= TESTO ESTRATTO =
27 Mar, 2026 - 20:03

Crisi in Medio Oriente, il G7 chiede lo stop agli attacchi e prepara la missione a Hormuz ma solo dopo la fine del conflitto

Crisi in Medio Oriente, il G7 chiede lo stop agli attacchi e prepara la missione a Hormuz ma solo dopo la fine del conflitto

I ministri degli Esteri del G7 si sono riuniti in Francia per discutere della crescente crisi in Medio Oriente. Al termine dell’incontro, le principali economie occidentali hanno lanciato un appello per la fine degli attacchi contro i civili e delineato un piano per garantire la sicurezza della rotta marittima, pur rinviando qualsiasi intervento alla conclusione del conflitto tra Stati Uniti, Israele e Iran.

G7 a Parigi, focus sulla crisi in Medio Oriente

I ministri del G7 si sono riuniti alle porte di Parigi, nell'abbazia di Vaux-de-Cernay in Francia. Uno dei principali temi dell'incontro dei ministri degli Esteri delle principali nazioni industrializzate del mondo è stato la crisi in Medio Oriente e, in una dichiarazione congiunta, hanno esortato, il 27 marzo 2026, la fine degli attacchi contro i civili nella guerra in Medio Oriente.

Hanno, inoltre, sollecitato Teheran a ripristinare la libertà di navigazione nello Stretto di Hormuz.

Stretto di Hormuz, tensioni e pressioni di Trump sugli alleati

Dopo gli attacchi israelo-americani del 28 febbraio e la conseguente crisi in Medio Oriente, l'Iran ha di fatto chiuso lo Stretto di Hormuz. Il presidente degli Stati Uniti, Donald Trump, ha esortato i propri alleati e partner internazionali a contribuire a mettere in sicurezza questa rotta commerciale strategica.

Dati raccolti
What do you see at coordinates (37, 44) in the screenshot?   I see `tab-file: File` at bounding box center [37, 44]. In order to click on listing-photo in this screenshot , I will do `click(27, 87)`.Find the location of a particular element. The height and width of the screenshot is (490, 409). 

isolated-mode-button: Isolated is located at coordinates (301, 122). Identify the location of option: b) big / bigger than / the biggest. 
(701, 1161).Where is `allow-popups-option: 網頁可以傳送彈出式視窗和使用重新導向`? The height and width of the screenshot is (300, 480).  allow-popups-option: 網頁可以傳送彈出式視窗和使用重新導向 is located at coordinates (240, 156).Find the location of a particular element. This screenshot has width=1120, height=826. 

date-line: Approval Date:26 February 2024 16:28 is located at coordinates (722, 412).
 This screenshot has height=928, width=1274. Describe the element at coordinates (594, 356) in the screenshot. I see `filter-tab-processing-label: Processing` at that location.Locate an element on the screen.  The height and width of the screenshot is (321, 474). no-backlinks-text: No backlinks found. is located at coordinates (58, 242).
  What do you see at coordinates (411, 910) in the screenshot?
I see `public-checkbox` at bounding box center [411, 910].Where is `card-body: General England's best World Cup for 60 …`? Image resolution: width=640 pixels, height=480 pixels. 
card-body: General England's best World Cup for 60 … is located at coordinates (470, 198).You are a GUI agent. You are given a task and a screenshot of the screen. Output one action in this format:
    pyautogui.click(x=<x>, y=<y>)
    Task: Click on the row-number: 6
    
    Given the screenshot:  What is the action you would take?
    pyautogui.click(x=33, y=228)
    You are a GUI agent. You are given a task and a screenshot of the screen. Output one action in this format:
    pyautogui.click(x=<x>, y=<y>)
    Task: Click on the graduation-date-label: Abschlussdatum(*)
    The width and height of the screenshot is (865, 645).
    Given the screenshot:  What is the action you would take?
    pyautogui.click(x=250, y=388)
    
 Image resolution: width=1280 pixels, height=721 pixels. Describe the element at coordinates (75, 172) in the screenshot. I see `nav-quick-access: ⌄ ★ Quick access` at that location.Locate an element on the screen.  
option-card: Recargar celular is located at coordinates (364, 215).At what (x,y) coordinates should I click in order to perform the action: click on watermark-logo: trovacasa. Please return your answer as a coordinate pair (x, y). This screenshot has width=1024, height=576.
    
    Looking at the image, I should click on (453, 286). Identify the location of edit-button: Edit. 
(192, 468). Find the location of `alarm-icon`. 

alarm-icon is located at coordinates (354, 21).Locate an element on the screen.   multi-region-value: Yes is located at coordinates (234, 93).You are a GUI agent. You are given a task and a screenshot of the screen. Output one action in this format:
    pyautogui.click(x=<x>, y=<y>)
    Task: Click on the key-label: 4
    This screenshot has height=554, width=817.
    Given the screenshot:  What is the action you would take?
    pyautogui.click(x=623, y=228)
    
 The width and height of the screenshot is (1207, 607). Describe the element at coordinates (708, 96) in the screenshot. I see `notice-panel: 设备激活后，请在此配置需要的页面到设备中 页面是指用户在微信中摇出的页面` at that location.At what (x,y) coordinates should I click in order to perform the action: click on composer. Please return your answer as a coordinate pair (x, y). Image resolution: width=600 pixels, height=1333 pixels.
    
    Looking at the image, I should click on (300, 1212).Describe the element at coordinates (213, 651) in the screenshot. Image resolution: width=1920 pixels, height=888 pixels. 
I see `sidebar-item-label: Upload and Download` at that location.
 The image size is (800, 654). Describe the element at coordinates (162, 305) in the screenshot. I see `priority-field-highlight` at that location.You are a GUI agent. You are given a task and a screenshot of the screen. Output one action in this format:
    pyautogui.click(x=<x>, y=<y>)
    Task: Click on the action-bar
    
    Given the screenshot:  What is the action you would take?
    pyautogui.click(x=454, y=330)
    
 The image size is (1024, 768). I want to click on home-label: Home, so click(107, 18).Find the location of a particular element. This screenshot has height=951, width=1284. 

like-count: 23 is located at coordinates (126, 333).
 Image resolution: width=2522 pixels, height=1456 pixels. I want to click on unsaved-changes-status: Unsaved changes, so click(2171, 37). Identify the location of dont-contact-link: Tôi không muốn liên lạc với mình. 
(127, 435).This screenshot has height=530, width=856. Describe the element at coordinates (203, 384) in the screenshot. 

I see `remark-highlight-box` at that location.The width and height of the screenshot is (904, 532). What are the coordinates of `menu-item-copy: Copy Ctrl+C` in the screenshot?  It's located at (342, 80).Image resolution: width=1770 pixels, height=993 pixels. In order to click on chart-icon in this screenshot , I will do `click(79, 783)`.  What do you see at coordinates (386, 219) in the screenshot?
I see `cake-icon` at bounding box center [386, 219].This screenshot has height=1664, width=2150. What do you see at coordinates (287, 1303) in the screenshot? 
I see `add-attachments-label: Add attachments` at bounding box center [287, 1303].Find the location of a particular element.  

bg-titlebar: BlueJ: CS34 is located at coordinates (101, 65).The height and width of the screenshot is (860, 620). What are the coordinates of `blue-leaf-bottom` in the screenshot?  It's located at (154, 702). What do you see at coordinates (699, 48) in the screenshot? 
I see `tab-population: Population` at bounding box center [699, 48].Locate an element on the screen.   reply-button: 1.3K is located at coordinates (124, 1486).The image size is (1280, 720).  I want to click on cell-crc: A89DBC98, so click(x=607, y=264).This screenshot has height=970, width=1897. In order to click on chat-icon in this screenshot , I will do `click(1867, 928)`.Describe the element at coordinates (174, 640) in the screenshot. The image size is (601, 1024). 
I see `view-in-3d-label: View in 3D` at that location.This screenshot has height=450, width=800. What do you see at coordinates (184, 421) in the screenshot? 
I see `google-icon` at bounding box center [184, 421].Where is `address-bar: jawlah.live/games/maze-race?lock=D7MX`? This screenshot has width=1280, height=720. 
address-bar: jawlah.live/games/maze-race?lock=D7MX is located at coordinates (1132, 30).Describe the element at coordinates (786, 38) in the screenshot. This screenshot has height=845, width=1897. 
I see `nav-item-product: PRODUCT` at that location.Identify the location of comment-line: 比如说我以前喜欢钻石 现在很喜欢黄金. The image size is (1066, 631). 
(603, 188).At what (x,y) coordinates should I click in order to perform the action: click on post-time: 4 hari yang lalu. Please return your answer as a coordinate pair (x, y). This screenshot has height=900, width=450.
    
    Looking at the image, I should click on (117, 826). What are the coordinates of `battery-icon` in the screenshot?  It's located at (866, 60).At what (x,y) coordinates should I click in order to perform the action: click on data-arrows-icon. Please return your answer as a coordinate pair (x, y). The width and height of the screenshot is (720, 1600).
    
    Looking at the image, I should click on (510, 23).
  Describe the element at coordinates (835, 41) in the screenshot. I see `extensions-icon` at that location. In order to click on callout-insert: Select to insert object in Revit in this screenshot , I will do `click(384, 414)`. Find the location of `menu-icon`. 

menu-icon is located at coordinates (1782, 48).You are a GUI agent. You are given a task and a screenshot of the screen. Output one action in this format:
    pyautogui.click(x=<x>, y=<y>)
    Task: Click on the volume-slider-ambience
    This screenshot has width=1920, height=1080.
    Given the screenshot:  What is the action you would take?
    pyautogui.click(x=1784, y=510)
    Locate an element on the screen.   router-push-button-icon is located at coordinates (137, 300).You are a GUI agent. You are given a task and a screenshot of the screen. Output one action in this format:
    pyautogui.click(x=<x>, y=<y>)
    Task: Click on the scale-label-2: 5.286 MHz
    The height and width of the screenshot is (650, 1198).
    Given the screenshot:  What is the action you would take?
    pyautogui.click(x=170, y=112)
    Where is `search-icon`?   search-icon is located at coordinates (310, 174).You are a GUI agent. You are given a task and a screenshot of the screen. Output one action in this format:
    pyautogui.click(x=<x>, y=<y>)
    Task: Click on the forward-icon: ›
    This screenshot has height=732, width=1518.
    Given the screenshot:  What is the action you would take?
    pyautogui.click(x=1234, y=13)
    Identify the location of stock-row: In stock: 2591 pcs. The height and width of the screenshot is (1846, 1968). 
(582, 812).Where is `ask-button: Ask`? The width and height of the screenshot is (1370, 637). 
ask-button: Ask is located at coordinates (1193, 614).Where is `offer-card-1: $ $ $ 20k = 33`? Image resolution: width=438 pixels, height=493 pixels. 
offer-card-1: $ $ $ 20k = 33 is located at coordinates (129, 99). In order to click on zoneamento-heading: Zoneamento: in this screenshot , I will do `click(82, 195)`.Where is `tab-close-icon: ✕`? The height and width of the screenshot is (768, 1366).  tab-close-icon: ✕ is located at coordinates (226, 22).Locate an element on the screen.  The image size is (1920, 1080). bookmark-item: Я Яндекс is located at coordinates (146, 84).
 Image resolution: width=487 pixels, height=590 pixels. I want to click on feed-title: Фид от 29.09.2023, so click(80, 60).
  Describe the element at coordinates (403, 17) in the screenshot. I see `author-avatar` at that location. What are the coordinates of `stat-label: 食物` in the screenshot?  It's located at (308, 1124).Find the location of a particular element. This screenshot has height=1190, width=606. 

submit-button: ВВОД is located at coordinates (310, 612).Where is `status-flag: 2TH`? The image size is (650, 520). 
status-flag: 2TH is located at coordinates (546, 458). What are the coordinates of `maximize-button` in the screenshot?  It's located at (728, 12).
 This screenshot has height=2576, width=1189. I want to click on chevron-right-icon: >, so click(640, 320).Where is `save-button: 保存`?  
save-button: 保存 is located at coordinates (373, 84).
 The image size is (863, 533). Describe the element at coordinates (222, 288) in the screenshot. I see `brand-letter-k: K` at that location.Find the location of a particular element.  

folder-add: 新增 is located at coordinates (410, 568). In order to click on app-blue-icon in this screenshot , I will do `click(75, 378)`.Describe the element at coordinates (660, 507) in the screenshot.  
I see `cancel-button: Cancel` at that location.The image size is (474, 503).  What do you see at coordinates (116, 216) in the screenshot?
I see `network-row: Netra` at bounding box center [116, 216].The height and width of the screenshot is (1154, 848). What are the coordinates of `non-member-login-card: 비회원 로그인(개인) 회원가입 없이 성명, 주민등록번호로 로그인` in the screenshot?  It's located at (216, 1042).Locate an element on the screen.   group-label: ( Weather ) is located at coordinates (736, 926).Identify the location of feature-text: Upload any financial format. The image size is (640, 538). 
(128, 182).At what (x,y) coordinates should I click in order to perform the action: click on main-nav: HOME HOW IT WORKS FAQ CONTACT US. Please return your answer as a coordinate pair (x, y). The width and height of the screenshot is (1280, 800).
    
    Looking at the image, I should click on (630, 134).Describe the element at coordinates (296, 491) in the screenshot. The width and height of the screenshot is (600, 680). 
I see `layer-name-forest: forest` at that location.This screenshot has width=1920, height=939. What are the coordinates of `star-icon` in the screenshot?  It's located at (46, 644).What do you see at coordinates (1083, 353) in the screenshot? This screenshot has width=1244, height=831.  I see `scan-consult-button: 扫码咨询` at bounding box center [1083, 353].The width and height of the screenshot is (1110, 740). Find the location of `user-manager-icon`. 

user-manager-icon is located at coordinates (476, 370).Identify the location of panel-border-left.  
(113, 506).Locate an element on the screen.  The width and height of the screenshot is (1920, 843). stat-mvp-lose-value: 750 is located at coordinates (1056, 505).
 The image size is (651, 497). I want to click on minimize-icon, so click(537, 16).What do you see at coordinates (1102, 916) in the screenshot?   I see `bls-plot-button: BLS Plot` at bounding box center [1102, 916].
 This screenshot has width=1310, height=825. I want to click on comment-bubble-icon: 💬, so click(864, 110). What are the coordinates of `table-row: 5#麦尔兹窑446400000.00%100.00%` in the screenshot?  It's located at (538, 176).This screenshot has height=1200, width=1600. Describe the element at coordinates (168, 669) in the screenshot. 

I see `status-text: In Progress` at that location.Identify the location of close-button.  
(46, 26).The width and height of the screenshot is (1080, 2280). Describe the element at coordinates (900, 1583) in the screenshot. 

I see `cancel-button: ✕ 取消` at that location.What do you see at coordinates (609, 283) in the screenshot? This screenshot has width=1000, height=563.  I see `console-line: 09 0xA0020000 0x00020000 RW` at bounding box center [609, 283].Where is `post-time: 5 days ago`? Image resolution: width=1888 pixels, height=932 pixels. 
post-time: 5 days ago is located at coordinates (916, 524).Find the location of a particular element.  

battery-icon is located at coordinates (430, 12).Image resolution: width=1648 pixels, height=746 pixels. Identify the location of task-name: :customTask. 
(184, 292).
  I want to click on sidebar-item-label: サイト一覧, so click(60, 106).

= CONSEGNE =
• 1. Estrai dall'articolo sul G7 il passo che va da "Hanno, inoltre, sollecitato" fino a "rotta commerciale strategica.".
• 2. Quali Stati vengono nominati nell'articolo sul G7? Elencali tutti.
• 3. Prosegui l'articolo sul G7 dopo la sua ultima frase.

= SOLUZIONI =
• 1.
Hanno, inoltre, sollecitato Teheran a ripristinare la libertà di navigazione nello Stretto di Hormuz.

Stretto di Hormuz, tensioni e pressioni di Trump sugli alleati

Dopo gli attacchi israelo-americani del 28 febbraio e la conseguente crisi in Medio Oriente, l'Iran ha di fatto chiuso lo Stretto di Hormuz. Il presidente degli Stati Uniti, Donald Trump, ha esortato i propri alleati e partner internazionali a contribuire a mettere in sicurezza questa rotta commerciale strategica.

• 2. Francia, Stati Uniti, Israele, Iran

• 3.
Inizialmente, gli stati sono stati riluttanti a partecipare ad un'operazione. Trump ha poi criticato gli alleati della NATO per non aver voluto far parte una missione navale.

Nei giorni precedenti, decine di paesi da tutto il mondo, tra cui Italia, Francia, Germania, Regno Unito, Canada e Giappone, hanno sottoscritto una dichiarazione in cui esprimono la loro "disponibilità a contribuire agli sforzi necessari per garantire il passaggio sicuro" attraverso Hormuz. Nel testo non erano specificate tempistiche o ulteriori dettagli.

Il piano del G7 per la sicurezza marittima dopo la guerra

L'impegno congiunto dei ministri degli Esteri del G7 ha segnato un passo avanti.

I ministri delle principali economie occidentali hanno deciso di garantire la sicurezza del passaggio nello Stretto di Hormuz. Tuttavia, questa protezione non verrà attuata subito. Sarà messa in pratica solo dopo la fine della guerra tra Stati Uniti, Israele e Iran.

Il ministro degli Esteri francese, Jean-Noël Barrot, ha dichiarato che la missione entrerà in funzione solo quando la situazione sarà più stabile. Il suo ruolo sarà puramente difensivo e tutto avverrà nel rispetto del diritto internazionale.